Random Behavior

Like chaos, randomness can mean different things at different times. So, it's probably a good idea to supply formal definitions of several terms used here. These definitions apply to the experiments described in this section.

Deterministic: A system governed by mathematical equations with given initial conditions, whose state at any time can be calculated.

Entropy: In communication theory, a measure of uncertainty or randomness that is related to information. The greater the entropy, the greater the uncertainty, and the greater the amount of information capable of being transmitted. However, once received, information represents a decrease in uncertainty. The flip of a fair coin yields one bit of entropy with 0 or 1 representing heads or tails. A binary bit with equiprobability of a 0 or 1 is random. Also, the higher the probability of an event or a state, the lower the entropy. Back in 1948, Claude Shannon helped established the theoretical basis for the development of information and communication theory with his equation of entropy.

Pseudorandom: Referring to numbers that appear to be random (meaning they will pass numerous tests for randomness) but, sooner or later, will repeat. The longer the period between repeats, the greater the usefulness of the pseudorandom number generator (PRNG) for statistical experiments.

The remarkable Mersenne Twister PRNG has a repeat of (219937 - 1) which means that you can get a lot of very useful, non-repeating random numbers before all the galaxies disappear from view! Even so, the MTPRNG is not suitable for cryptography. However, the Blum-Blum-Shub PRNG is considered satisfactory for that purpose.

Quantum random: Random numbers produced as output from a device exhibiting quantum mechanical processes. For example, the emission intervals between photons produced by an LED is quantum random. Particle emission from decaying radioactive isotopes is also a quantum random phenomenon, as is the thermal noise generated by electronic components under power. QR is as random as random gets.

Random: Occurring non-deterministically with results based strictly on chance. It is virtually synonymous with stochastic.

Random number: A number produced randomly that is completely unpredictable. If the number is part of an output sequence of numbers, both the preceding and the following numbers are also unpredictable.

Random number generator: A physical process (e.g., flipping a coin or collecting data with a scintillation counter) that produces numbers displaying all the properties of true, random numbers. This is distinguished from a pseudorandom number generator that is deterministic. The random numbers obtained from programs and computed by internal calculations alone, no matter how good, are pseudorandom. However, if properly configured software is governed by an external random physical process, then the numbers generated could be truly random.

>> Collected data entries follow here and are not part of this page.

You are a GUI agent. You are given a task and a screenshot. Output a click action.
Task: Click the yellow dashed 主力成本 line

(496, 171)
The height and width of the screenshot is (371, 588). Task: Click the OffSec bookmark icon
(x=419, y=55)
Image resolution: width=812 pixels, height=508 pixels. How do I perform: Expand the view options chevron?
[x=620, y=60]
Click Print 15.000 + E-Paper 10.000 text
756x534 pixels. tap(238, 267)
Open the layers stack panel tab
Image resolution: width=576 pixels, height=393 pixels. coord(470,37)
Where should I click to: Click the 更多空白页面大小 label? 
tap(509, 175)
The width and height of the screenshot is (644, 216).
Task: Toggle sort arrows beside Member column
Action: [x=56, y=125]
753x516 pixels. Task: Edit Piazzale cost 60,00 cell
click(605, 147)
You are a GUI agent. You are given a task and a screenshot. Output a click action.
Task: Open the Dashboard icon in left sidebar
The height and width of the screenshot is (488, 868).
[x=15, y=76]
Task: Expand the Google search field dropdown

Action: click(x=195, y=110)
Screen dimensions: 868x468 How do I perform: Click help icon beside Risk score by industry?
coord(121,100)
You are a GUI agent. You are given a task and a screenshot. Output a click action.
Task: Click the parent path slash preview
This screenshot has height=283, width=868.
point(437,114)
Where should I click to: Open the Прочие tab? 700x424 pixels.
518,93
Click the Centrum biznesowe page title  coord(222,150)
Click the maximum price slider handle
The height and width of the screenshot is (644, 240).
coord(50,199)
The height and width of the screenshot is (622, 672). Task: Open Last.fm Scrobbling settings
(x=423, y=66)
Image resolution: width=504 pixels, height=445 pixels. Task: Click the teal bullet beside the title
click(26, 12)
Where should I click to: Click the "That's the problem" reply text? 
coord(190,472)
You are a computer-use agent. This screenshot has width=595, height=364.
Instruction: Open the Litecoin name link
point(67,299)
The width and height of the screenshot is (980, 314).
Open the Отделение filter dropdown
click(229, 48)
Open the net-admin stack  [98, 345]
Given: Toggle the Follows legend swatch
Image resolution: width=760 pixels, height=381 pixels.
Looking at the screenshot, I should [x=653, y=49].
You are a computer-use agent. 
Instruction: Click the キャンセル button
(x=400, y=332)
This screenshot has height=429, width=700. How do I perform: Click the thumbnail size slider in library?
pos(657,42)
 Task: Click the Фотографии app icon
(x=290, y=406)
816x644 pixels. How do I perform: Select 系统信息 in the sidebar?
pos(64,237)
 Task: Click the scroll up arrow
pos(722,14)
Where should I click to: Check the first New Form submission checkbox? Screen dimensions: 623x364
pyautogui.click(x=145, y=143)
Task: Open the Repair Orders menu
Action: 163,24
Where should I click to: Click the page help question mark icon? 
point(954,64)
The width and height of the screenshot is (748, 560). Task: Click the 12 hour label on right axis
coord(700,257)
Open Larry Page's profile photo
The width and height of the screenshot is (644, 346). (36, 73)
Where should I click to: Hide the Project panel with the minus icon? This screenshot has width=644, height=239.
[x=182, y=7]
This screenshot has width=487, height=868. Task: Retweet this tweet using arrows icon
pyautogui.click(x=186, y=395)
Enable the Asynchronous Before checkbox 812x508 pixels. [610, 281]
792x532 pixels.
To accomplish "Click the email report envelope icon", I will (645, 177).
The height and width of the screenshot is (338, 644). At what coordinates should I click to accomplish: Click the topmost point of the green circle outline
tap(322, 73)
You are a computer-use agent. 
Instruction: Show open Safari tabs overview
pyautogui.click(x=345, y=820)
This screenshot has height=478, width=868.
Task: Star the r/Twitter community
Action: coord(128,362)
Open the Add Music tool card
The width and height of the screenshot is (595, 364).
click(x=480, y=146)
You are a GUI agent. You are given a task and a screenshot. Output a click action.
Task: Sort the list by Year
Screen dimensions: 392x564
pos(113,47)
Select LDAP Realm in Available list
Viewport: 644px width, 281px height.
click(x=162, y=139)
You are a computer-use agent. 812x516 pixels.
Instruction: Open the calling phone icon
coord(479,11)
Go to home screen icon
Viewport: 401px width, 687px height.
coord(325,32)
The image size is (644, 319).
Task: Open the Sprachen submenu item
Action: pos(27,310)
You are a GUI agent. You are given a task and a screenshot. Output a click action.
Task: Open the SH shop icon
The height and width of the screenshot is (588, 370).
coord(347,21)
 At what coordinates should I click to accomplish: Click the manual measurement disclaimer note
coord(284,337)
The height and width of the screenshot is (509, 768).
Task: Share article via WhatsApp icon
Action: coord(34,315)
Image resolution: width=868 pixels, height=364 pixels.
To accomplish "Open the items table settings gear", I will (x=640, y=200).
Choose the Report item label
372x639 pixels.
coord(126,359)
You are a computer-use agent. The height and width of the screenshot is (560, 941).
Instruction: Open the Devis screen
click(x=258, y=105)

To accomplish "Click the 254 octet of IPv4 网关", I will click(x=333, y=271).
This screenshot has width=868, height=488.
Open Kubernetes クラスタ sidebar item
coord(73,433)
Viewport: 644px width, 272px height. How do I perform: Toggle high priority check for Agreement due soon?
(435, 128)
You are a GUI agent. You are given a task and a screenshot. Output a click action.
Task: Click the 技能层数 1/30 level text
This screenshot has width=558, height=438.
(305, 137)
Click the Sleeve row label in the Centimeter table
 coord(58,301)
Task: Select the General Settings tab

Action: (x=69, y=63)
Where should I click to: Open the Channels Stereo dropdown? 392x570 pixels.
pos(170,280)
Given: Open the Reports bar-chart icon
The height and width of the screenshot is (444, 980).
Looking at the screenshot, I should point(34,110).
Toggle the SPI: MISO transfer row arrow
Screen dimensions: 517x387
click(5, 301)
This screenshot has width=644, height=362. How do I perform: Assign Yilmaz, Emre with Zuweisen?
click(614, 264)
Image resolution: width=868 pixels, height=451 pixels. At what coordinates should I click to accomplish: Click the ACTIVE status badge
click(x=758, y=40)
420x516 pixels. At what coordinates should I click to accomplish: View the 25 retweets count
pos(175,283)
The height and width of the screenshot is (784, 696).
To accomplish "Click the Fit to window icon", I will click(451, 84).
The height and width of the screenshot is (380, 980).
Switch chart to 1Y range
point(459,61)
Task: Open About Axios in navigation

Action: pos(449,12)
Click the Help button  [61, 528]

Random numbers find use in everything from Monte Carlo simulations to the production of cryptographic ciphers, etc. These ciphers, in turn, are vital for securing radio/telephone/Internet transmissions as required for banking, purchasing, and online transactions in general. Interestingly, chaotic phenomena also have been used to produce "random" numbers. Whether or not it's a good idea to use deterministically generated numbers in security applications is open to question.

There are several batteries of tests in use today intended to evaluate random numbers for randomness. These test suites include the very well-known DIEHARD tests developed by George Marsaglia, as well as the NIST test sequence. Many tests include chi-square evaluation of randomness. Another handy tool is called visual recurrence analysis (VRA). This is a fantastic and relatively new way to eyeball data while checking for randomness or chaos! Also, the fast fourier transform can be very useful in ferreting out information hiding in nonlinear dynamics data files. Some of these tests will be used in the experiments to follow.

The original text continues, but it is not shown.